Because it’s a demonstration of your worth.  It gives him your rung on the social ladder. He thinks he’ll learn something about how hard you’ve worked and how smart you are when you tell him. You don’t have to let the question sum you up so easily.  

Never just say: “I work at ___,”  “I’m a ___,” or “I’m studying to be a ___.”

                                                            
Tag yourself differently. Take the opportunity this question presents to define yourself in the ways that you want to be defined.

            I was struck the other day by a column about work in my local paper entitled “It’s Not All That We Are.” The writer had been watching her co-workers, who had lost their newspaper jobs, leave for the last time.

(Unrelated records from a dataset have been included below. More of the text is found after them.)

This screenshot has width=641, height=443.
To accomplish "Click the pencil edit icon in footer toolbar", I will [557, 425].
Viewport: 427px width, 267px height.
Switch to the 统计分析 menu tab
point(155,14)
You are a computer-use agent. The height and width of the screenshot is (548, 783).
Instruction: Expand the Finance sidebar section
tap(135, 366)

They got some final applause when they left the newsroom from the employees whose jobs—like hers—had been spared. Then she wrote:

         "When the applause ends, a dreadful silence sets in."

In this moment-after, when you could hear a pin drop, the importance of a job like writer or copy editor “takes on mythical proportions.”  Indeed, when it’s gone the void can seem so huge that it’s hard to find what’s left of the person who held it.

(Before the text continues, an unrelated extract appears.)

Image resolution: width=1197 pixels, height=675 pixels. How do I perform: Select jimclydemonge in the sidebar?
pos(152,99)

At times like this, a job can seem like all that we are.  The dread hangs in the air over those who have been left behind, silently wondering what the applause would sound like for what remains of them.

            It’s not just that our work is too important in our lives. It’s that the other things that are important about us are not more front and center—holding their own with our jobs as essential and obvious parts of who we are.

It’s those things about us that can’t be taken away when a job is.

While the question “what do you do” is looking for a quick summary of your utility in the world, your answer should always speak to your contributions and your value in broader ways.

Your answer should no longer be a label or a tag, but a very short story. 

It should speak to your present but also your future.  (I am this, working to be that.)  It should speak to your commitments.  (I write or draw or raise dogs, I travel, sing or climb, I help my elderly neighbors, I march in parades.)  It should speak to your spirit. (I live for the silence after a snow has fallen, or for the roar of twenty thousand baseball fans.)  You need to put this kind of information out there too.

A very short story in 3 parts that says:  my job is only part of “what I do.”